Print, exactly as written, the line in the entries below that contains "Where should I" and every line after it up to and including the last. Omit pictures.

** Exercise material follows **

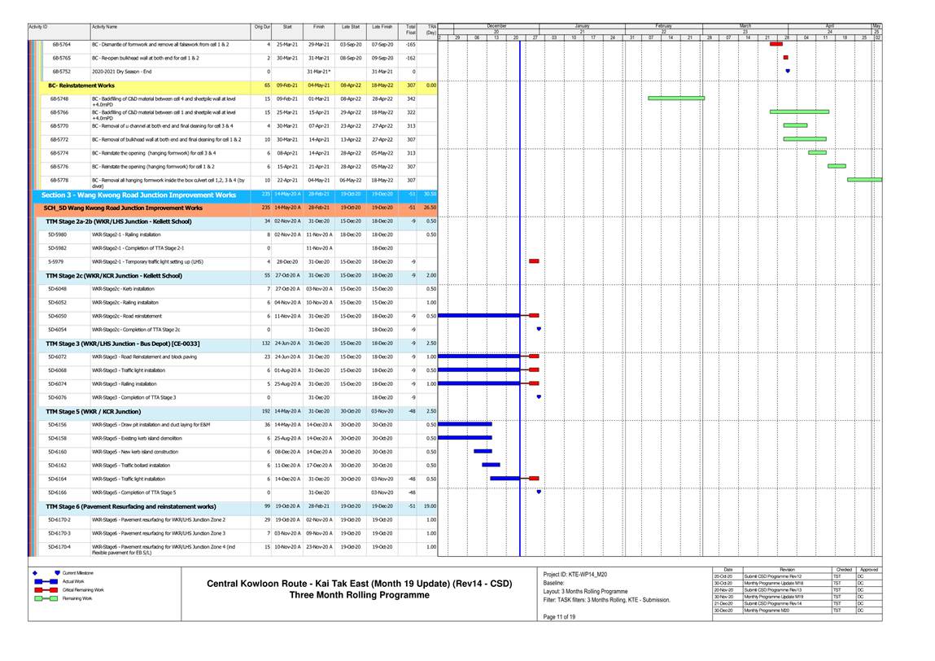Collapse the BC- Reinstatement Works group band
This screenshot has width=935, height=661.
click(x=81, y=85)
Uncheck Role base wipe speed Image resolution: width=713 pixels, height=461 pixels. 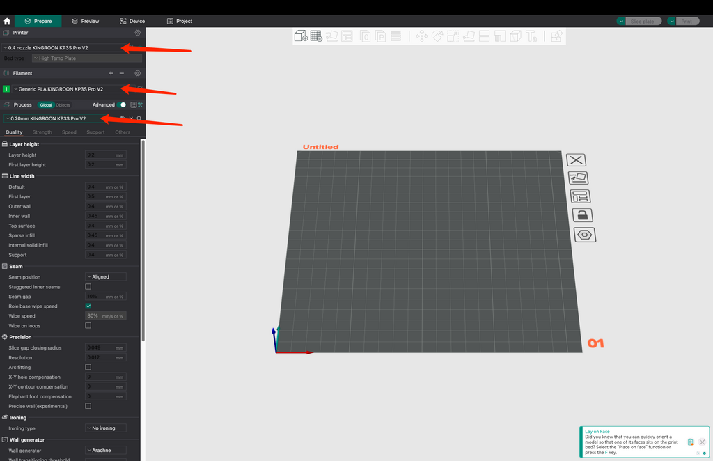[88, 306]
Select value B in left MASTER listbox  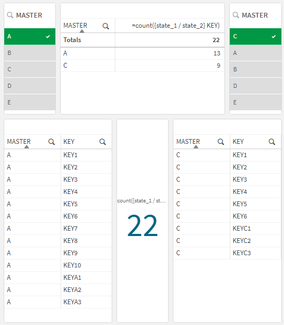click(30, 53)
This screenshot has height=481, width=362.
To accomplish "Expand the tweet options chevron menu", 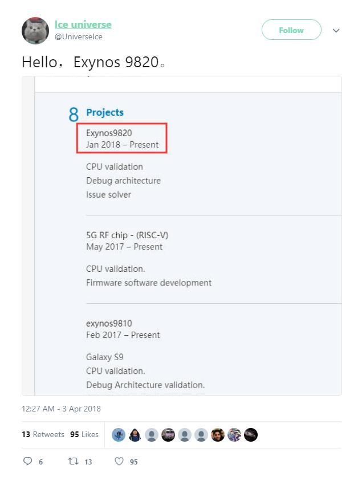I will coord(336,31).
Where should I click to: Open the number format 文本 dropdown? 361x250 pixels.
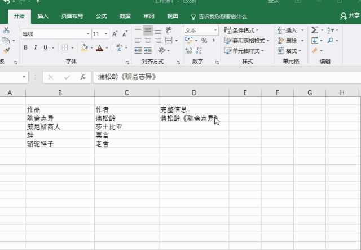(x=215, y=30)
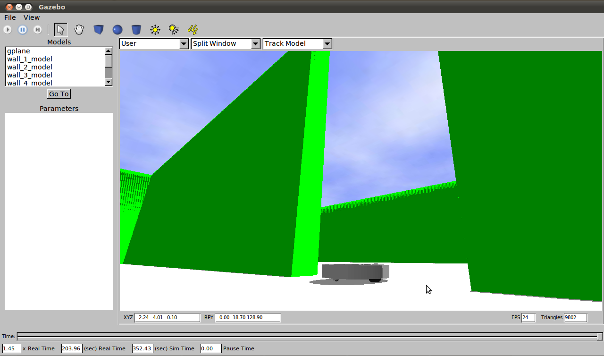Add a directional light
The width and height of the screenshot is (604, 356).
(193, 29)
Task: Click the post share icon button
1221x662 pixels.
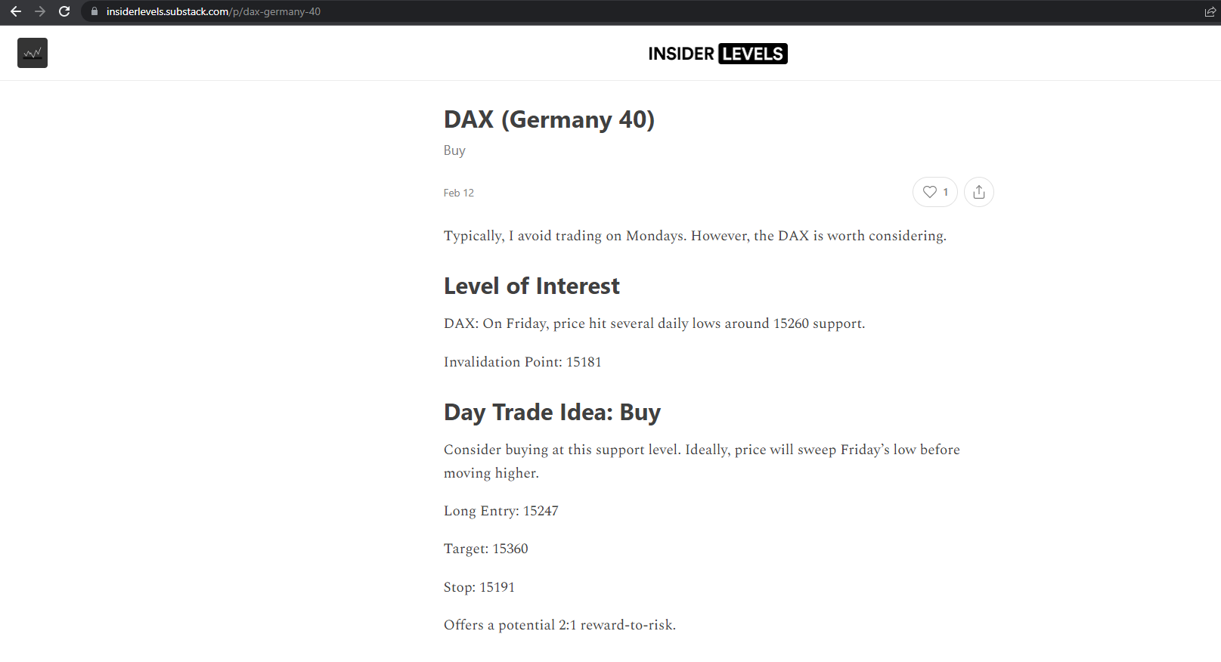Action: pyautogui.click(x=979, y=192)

** End of Exercise material **

Finished exercise:
Where should I click to: Open the number format 文本 dropdown? 361x250 pixels.
(x=215, y=30)
Add a directional light
The width and height of the screenshot is (604, 356).
(193, 29)
Task: Click the post share icon button
1221x662 pixels.
Action: pyautogui.click(x=979, y=192)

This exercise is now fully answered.